▶ What the task asks:
No line of the records may be dropped; print them all again exactly.

Data records:
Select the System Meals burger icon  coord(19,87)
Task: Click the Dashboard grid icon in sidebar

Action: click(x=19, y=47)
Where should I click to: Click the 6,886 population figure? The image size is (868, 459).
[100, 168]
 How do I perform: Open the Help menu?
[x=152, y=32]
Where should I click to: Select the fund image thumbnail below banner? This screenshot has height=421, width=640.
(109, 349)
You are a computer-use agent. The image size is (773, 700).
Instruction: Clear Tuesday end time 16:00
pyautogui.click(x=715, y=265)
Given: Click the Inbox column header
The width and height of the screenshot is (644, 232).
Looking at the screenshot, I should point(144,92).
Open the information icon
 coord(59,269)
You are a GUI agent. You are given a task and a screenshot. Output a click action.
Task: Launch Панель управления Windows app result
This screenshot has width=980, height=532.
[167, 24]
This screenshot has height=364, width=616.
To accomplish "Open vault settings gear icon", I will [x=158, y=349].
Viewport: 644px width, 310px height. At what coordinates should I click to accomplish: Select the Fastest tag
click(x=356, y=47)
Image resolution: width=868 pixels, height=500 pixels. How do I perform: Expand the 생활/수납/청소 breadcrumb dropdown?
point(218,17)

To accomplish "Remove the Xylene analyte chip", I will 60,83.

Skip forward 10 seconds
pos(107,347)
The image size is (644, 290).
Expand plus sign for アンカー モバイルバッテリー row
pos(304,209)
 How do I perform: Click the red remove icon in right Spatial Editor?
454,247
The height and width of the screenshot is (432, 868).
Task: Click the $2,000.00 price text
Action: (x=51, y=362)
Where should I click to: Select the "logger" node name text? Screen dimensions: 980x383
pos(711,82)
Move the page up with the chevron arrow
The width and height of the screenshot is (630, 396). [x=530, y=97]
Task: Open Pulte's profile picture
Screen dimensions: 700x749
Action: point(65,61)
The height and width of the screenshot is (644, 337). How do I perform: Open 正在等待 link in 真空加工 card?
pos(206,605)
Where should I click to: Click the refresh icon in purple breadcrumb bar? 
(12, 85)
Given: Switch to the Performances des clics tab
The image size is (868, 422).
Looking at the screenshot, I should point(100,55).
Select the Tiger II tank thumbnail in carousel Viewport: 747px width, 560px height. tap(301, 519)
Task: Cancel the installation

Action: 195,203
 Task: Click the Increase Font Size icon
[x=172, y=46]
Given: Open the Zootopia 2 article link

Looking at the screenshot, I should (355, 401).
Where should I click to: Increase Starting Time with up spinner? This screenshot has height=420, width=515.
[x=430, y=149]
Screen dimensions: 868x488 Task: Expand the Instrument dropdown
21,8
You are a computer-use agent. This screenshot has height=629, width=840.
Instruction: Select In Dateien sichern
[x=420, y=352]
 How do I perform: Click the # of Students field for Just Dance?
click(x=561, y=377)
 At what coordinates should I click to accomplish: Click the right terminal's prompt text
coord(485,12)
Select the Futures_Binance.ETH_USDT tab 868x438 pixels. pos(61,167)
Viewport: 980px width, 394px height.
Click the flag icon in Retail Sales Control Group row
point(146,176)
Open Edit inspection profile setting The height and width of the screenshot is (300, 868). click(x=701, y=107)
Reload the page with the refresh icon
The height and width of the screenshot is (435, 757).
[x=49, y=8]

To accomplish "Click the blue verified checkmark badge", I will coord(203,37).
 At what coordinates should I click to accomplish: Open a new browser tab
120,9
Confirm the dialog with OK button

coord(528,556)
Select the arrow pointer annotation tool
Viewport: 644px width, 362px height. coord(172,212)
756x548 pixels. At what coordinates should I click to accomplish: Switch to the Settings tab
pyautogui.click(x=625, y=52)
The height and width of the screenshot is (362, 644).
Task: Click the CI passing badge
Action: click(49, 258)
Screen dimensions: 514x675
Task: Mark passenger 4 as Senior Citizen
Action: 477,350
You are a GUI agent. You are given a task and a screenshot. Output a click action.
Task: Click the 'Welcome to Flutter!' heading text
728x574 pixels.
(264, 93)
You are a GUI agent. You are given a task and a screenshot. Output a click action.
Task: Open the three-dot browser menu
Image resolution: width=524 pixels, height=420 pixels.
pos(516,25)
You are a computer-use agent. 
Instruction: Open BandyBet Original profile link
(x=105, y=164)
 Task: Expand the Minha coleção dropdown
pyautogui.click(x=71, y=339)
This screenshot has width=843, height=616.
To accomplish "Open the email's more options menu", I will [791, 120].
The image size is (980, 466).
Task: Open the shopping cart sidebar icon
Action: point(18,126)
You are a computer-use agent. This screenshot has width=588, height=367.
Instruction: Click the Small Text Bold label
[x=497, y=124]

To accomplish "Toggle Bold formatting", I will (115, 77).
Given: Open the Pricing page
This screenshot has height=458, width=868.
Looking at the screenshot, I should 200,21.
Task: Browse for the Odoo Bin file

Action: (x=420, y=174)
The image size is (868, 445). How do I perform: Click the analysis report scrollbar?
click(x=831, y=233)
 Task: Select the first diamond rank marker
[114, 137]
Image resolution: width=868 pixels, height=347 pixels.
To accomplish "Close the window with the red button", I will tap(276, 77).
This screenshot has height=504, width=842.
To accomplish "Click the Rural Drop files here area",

▶ Solution for this task:
Select the System Meals burger icon  coord(19,87)
Task: Click the Dashboard grid icon in sidebar

Action: click(x=19, y=47)
Where should I click to: Click the 6,886 population figure? The image size is (868, 459).
[100, 168]
 How do I perform: Open the Help menu?
[x=152, y=32]
Where should I click to: Select the fund image thumbnail below banner? This screenshot has height=421, width=640.
(109, 349)
You are a computer-use agent. The image size is (773, 700).
Instruction: Clear Tuesday end time 16:00
pyautogui.click(x=715, y=265)
Given: Click the Inbox column header
The width and height of the screenshot is (644, 232).
Looking at the screenshot, I should point(144,92).
Open the information icon
 coord(59,269)
You are a GUI agent. You are given a task and a screenshot. Output a click action.
Task: Launch Панель управления Windows app result
This screenshot has width=980, height=532.
[167, 24]
This screenshot has height=364, width=616.
To accomplish "Open vault settings gear icon", I will [x=158, y=349].
Viewport: 644px width, 310px height. At what coordinates should I click to accomplish: Select the Fastest tag
click(x=356, y=47)
Image resolution: width=868 pixels, height=500 pixels. How do I perform: Expand the 생활/수납/청소 breadcrumb dropdown?
point(218,17)

To accomplish "Remove the Xylene analyte chip", I will 60,83.

Skip forward 10 seconds
pos(107,347)
The image size is (644, 290).
Expand plus sign for アンカー モバイルバッテリー row
pos(304,209)
 How do I perform: Click the red remove icon in right Spatial Editor?
454,247
The height and width of the screenshot is (432, 868).
Task: Click the $2,000.00 price text
Action: (x=51, y=362)
Where should I click to: Select the "logger" node name text? Screen dimensions: 980x383
pos(711,82)
Move the page up with the chevron arrow
The width and height of the screenshot is (630, 396). [x=530, y=97]
Task: Open Pulte's profile picture
Screen dimensions: 700x749
Action: point(65,61)
The height and width of the screenshot is (644, 337). How do I perform: Open 正在等待 link in 真空加工 card?
pos(206,605)
Where should I click to: Click the refresh icon in purple breadcrumb bar? 
(12, 85)
Given: Switch to the Performances des clics tab
The image size is (868, 422).
Looking at the screenshot, I should point(100,55).
Select the Tiger II tank thumbnail in carousel Viewport: 747px width, 560px height. tap(301, 519)
Task: Cancel the installation

Action: 195,203
 Task: Click the Increase Font Size icon
[x=172, y=46]
Given: Open the Zootopia 2 article link

Looking at the screenshot, I should (355, 401).
Where should I click to: Increase Starting Time with up spinner? This screenshot has height=420, width=515.
[x=430, y=149]
Screen dimensions: 868x488 Task: Expand the Instrument dropdown
21,8
You are a computer-use agent. This screenshot has height=629, width=840.
Instruction: Select In Dateien sichern
[x=420, y=352]
 How do I perform: Click the # of Students field for Just Dance?
click(x=561, y=377)
 At what coordinates should I click to accomplish: Click the right terminal's prompt text
coord(485,12)
Select the Futures_Binance.ETH_USDT tab 868x438 pixels. pos(61,167)
Viewport: 980px width, 394px height.
Click the flag icon in Retail Sales Control Group row
point(146,176)
Open Edit inspection profile setting The height and width of the screenshot is (300, 868). click(x=701, y=107)
Reload the page with the refresh icon
The height and width of the screenshot is (435, 757).
[x=49, y=8]

To accomplish "Click the blue verified checkmark badge", I will coord(203,37).
 At what coordinates should I click to accomplish: Open a new browser tab
120,9
Confirm the dialog with OK button

coord(528,556)
Select the arrow pointer annotation tool
Viewport: 644px width, 362px height. coord(172,212)
756x548 pixels. At what coordinates should I click to accomplish: Switch to the Settings tab
pyautogui.click(x=625, y=52)
The height and width of the screenshot is (362, 644).
Task: Click the CI passing badge
Action: click(49, 258)
Screen dimensions: 514x675
Task: Mark passenger 4 as Senior Citizen
Action: 477,350
You are a GUI agent. You are given a task and a screenshot. Output a click action.
Task: Click the 'Welcome to Flutter!' heading text
728x574 pixels.
(264, 93)
You are a GUI agent. You are given a task and a screenshot. Output a click action.
Task: Open the three-dot browser menu
Image resolution: width=524 pixels, height=420 pixels.
pos(516,25)
You are a computer-use agent. 
Instruction: Open BandyBet Original profile link
(x=105, y=164)
 Task: Expand the Minha coleção dropdown
pyautogui.click(x=71, y=339)
This screenshot has width=843, height=616.
To accomplish "Open the email's more options menu", I will [791, 120].
The image size is (980, 466).
Task: Open the shopping cart sidebar icon
Action: point(18,126)
You are a computer-use agent. This screenshot has width=588, height=367.
Instruction: Click the Small Text Bold label
[x=497, y=124]

To accomplish "Toggle Bold formatting", I will (115, 77).
Given: Open the Pricing page
This screenshot has height=458, width=868.
Looking at the screenshot, I should 200,21.
Task: Browse for the Odoo Bin file

Action: (x=420, y=174)
The image size is (868, 445). How do I perform: Click the analysis report scrollbar?
click(x=831, y=233)
 Task: Select the first diamond rank marker
[114, 137]
Image resolution: width=868 pixels, height=347 pixels.
To accomplish "Close the window with the red button", I will tap(276, 77).
This screenshot has height=504, width=842.
To accomplish "Click the Rural Drop files here area",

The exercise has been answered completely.